Segment Open

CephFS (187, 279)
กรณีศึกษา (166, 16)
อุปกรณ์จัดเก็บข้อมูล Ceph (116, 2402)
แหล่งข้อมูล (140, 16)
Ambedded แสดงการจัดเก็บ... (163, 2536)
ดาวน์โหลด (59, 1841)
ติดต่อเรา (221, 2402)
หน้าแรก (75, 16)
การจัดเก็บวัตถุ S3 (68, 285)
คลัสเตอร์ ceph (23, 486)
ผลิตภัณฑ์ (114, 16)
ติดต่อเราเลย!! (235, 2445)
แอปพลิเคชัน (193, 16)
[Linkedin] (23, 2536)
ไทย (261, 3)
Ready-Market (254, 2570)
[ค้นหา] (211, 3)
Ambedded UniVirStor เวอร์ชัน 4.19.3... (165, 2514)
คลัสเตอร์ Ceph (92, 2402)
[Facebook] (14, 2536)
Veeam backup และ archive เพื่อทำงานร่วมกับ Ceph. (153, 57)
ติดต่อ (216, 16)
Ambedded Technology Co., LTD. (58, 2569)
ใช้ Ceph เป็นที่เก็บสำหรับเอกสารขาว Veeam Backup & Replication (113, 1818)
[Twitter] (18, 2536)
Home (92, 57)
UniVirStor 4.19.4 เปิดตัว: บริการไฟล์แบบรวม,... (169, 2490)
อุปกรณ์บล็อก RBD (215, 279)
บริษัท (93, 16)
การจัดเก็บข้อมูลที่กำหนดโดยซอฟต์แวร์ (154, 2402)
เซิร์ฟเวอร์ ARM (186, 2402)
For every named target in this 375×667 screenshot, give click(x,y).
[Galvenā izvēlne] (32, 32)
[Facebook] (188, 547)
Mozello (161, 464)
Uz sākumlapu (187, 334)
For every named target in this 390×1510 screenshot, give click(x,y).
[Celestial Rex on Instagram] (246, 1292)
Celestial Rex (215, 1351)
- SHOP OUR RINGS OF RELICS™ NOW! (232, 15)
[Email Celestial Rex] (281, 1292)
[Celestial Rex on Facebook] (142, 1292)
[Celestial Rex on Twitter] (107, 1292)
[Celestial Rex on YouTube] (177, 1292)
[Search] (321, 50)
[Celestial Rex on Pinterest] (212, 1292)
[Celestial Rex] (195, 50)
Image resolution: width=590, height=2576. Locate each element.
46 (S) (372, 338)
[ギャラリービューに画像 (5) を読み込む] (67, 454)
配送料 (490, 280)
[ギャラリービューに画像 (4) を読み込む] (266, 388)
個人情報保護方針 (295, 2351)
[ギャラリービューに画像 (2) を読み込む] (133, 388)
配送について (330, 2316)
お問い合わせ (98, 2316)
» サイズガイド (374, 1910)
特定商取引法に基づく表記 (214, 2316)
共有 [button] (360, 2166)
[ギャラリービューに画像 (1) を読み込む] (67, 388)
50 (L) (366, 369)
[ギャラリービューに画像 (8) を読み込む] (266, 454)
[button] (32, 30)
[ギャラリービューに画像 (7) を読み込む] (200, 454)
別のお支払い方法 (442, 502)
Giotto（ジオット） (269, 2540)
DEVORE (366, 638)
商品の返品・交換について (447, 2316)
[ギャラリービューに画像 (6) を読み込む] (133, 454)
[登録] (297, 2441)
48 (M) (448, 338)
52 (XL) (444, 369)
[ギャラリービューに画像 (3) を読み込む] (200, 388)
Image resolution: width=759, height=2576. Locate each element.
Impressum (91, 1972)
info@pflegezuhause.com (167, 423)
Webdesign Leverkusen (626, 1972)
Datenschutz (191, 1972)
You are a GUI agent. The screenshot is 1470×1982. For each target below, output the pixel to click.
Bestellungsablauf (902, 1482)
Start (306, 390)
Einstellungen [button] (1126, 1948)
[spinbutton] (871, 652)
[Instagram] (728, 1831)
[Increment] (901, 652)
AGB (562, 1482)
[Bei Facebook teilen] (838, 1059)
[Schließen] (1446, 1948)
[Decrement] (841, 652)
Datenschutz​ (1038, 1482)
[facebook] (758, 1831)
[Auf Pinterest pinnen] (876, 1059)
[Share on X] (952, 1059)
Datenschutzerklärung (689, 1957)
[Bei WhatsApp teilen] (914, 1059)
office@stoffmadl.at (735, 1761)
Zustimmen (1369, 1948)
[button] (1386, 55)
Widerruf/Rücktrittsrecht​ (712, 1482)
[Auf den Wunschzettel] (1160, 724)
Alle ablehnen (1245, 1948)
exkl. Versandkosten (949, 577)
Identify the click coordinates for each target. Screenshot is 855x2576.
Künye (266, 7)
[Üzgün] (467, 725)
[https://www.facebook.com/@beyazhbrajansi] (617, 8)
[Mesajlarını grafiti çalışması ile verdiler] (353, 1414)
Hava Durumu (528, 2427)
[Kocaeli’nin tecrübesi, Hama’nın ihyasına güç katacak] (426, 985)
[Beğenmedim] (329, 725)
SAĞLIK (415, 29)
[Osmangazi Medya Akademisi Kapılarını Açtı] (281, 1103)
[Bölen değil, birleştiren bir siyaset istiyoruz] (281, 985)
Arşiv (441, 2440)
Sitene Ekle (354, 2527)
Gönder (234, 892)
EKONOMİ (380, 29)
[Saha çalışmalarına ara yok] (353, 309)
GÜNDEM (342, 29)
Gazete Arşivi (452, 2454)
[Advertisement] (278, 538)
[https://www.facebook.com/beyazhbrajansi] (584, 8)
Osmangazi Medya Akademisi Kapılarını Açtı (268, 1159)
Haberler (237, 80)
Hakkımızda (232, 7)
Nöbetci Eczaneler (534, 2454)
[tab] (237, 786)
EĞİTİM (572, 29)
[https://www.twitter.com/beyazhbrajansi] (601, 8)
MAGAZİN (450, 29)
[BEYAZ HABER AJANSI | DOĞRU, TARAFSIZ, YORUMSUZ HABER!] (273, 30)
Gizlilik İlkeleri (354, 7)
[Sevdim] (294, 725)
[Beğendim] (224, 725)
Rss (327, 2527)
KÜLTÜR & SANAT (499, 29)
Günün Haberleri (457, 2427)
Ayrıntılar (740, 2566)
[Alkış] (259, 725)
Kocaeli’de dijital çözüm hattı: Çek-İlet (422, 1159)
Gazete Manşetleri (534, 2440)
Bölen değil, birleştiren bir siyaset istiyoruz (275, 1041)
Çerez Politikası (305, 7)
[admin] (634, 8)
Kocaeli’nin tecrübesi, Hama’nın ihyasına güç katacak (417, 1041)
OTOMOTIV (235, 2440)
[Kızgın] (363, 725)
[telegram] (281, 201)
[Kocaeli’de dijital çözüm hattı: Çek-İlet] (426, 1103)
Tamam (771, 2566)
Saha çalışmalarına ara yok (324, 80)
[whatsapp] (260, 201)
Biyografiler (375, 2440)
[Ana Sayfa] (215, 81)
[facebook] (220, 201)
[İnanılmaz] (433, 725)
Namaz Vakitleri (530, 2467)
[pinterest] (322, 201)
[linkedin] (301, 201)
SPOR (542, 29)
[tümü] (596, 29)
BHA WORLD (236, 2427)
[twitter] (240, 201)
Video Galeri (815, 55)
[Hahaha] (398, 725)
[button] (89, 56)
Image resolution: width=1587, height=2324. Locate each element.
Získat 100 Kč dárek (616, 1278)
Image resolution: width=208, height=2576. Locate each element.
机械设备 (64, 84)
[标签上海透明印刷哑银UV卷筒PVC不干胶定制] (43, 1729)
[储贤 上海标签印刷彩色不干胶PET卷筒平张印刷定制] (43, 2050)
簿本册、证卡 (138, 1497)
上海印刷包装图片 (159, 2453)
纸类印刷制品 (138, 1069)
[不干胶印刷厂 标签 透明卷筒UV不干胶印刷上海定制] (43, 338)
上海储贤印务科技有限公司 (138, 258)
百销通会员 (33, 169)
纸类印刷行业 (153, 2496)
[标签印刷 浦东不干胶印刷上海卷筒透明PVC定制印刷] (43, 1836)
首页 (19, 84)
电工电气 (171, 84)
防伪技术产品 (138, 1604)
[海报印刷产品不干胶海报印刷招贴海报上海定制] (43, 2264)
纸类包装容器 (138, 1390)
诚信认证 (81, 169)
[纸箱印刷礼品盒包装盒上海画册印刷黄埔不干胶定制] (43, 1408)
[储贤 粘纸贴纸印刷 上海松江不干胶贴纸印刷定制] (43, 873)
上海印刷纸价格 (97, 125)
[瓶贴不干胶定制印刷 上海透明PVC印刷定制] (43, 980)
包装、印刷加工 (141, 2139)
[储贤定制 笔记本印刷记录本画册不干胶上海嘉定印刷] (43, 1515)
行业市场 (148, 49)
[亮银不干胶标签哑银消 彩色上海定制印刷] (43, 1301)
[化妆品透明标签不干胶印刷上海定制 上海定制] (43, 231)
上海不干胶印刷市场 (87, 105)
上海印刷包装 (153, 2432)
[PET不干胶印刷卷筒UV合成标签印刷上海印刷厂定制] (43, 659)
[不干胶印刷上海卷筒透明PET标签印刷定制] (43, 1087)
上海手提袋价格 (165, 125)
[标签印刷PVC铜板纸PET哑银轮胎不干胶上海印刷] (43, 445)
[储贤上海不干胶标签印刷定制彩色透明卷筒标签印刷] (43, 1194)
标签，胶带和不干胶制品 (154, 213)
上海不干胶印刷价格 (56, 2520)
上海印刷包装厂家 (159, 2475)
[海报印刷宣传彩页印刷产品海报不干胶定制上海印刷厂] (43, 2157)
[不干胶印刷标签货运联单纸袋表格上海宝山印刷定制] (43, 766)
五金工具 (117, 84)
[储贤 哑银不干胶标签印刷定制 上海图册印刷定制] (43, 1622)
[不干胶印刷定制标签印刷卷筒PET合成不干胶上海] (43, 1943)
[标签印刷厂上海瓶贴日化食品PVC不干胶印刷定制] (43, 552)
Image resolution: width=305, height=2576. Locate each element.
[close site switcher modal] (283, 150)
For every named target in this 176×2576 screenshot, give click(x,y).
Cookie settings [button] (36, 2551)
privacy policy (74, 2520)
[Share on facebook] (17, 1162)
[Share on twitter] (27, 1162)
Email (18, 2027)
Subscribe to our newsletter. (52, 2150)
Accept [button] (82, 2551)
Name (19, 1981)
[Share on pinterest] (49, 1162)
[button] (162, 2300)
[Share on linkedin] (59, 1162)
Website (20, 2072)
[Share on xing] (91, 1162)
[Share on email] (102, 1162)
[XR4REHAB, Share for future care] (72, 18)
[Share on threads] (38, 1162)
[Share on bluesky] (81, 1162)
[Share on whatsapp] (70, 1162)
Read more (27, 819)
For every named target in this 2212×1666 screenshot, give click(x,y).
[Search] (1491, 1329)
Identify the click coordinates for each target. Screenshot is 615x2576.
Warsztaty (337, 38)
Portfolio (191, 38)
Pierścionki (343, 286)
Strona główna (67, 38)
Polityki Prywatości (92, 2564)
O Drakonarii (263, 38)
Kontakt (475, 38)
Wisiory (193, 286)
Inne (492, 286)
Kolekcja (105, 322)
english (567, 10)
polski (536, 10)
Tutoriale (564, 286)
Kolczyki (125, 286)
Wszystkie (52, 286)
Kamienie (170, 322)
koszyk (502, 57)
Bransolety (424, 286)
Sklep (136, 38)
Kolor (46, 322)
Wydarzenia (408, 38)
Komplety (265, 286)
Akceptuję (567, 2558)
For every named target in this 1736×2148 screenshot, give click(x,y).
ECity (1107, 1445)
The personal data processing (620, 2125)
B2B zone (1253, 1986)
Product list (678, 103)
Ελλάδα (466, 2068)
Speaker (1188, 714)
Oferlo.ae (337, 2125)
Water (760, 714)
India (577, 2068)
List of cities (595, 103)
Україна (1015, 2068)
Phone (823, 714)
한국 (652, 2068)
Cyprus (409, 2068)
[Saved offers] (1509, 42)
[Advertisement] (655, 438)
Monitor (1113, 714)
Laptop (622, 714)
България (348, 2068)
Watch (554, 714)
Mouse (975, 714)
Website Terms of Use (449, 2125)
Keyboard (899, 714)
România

Segment Closed

**WORK TASK:** Could you return exactly the stretch of the data above that starts at the line with "Portfolio (191, 38)" and ends at the line with "Tutoriale (564, 286)", both lines included?

**ANSWER SECTION:**
Portfolio (191, 38)
Pierścionki (343, 286)
Strona główna (67, 38)
Polityki Prywatości (92, 2564)
O Drakonarii (263, 38)
Kontakt (475, 38)
Wisiory (193, 286)
Inne (492, 286)
Kolekcja (105, 322)
english (567, 10)
polski (536, 10)
Tutoriale (564, 286)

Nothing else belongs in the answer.